** start of Passage **

Develop a Custom Collector

Introduction

Goal

Develop a collector to collect domain-specific targeting data about visitors.

Background

The Relevance Module includes a number of default collectors. However, effective use of the Relevance Module often requires collecting additional, domain-specific data about visitors. This page explains how to develop a custom collector in order to achieve this.

Maven Dependencies

Collectors have to be part of the cms (platform) application. You can best best add them to a separate Maven module for your own collector(s) and let the myproject-cms-dependencies module depend on that separate module (and in case of platform deployment without CMS have the platform module depend on that separate module)

Add the following Maven dependency to the module that will contain your custom collector:

<dependency>
  <groupId>com.onehippo.cms7</groupId>
  <artifactId>hippo-addon-targeting-api</artifactId>
</dependency>

Optionally, if you want to extend the base class AbstractCollector (see Collector Class below), add the following dependency too:

<dependency>
    <groupId>com.onehippo.cms7</groupId>
    <artifactId>hippo-addon-targeting-collectors</artifactId>
</dependency>

Collector Configuration

Using the Console, add a node of type targeting:collector to /targeting:targeting/targeting:collectors.

The name of the node will be used as the ID of the collector.

Add a String property targeting:className to the new node. Its value should be the fully qualified name of your custom collector class.

** end of Passage **
** start of Extracted material **

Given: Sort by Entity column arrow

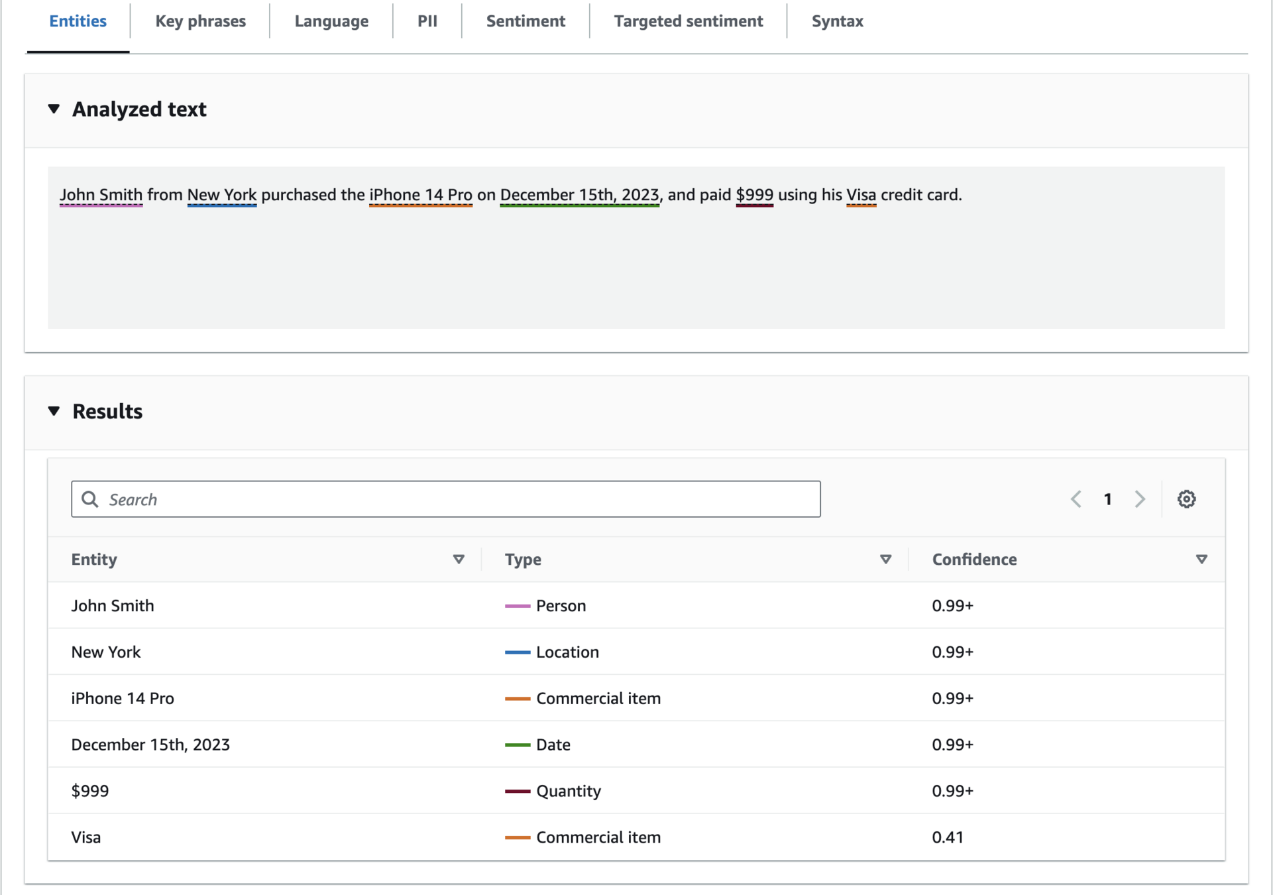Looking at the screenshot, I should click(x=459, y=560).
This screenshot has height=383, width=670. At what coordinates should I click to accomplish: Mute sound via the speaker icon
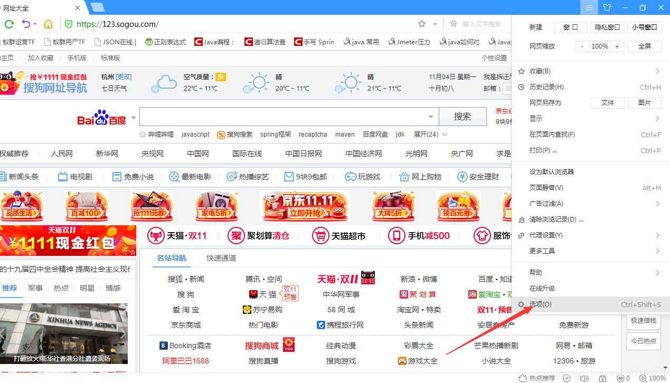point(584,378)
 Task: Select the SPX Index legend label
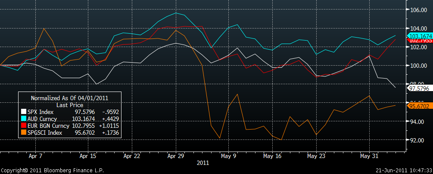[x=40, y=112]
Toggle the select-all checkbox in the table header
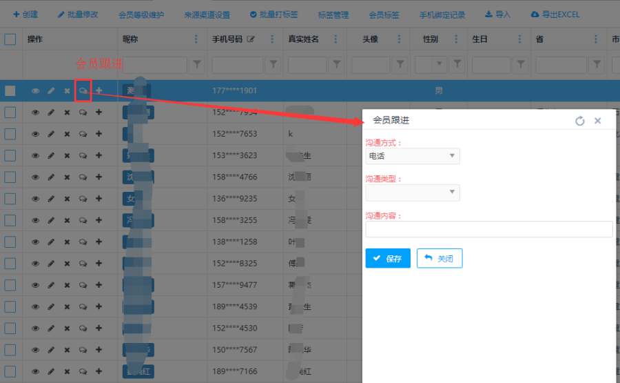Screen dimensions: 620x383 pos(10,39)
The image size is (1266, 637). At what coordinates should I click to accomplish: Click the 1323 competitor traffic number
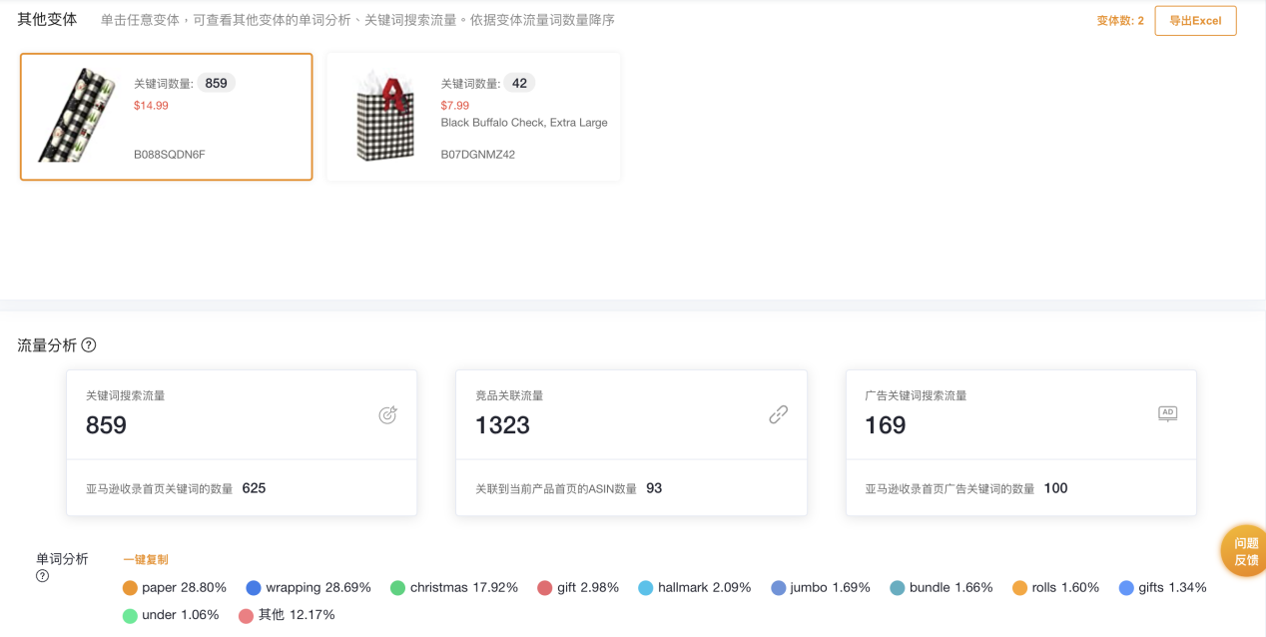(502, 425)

** end of Extracted material **
** start of Extracted material **

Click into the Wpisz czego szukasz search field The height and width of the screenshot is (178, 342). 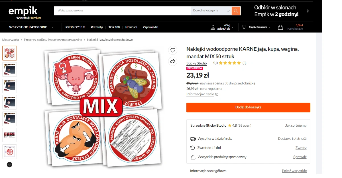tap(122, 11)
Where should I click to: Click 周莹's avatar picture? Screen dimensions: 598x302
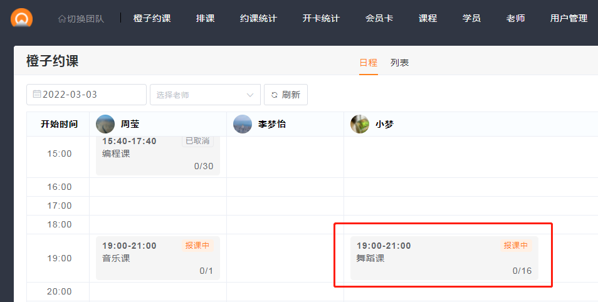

** end of Extracted material **

▶ Problems to work on:
#1 In the custom collector guide, what is used as the ID of the collector?
#2 Please continue the custom collector guide from where it stops.

▶ Answer set:
#1 The name of the targeting:collector node is used as the ID of the collector.

#2
/targeting:targeting/targeting:collectors:
  /mycollector:
    jcr:primaryType: targeting:collector
    targeting:className: org.example.MyCollector

Collector Class

Add a class that implements the interface com.onehippo.cms7.targeting.Collector. The class should have a constructor that gets a String and a JCR Node object. The String is the configured ID for the collector (e.g. mycollector). The node is the configuration JCR node of the collector (e.g. /targeting:targeting/targeting:collectors/mycollector).

An alternative for implementing the Collector interface is to extend the base class AbstractCollector. Extending this class saves you from writing your own JSON serialization code (more about that below).

The example implementation below also extends AbstractCollector.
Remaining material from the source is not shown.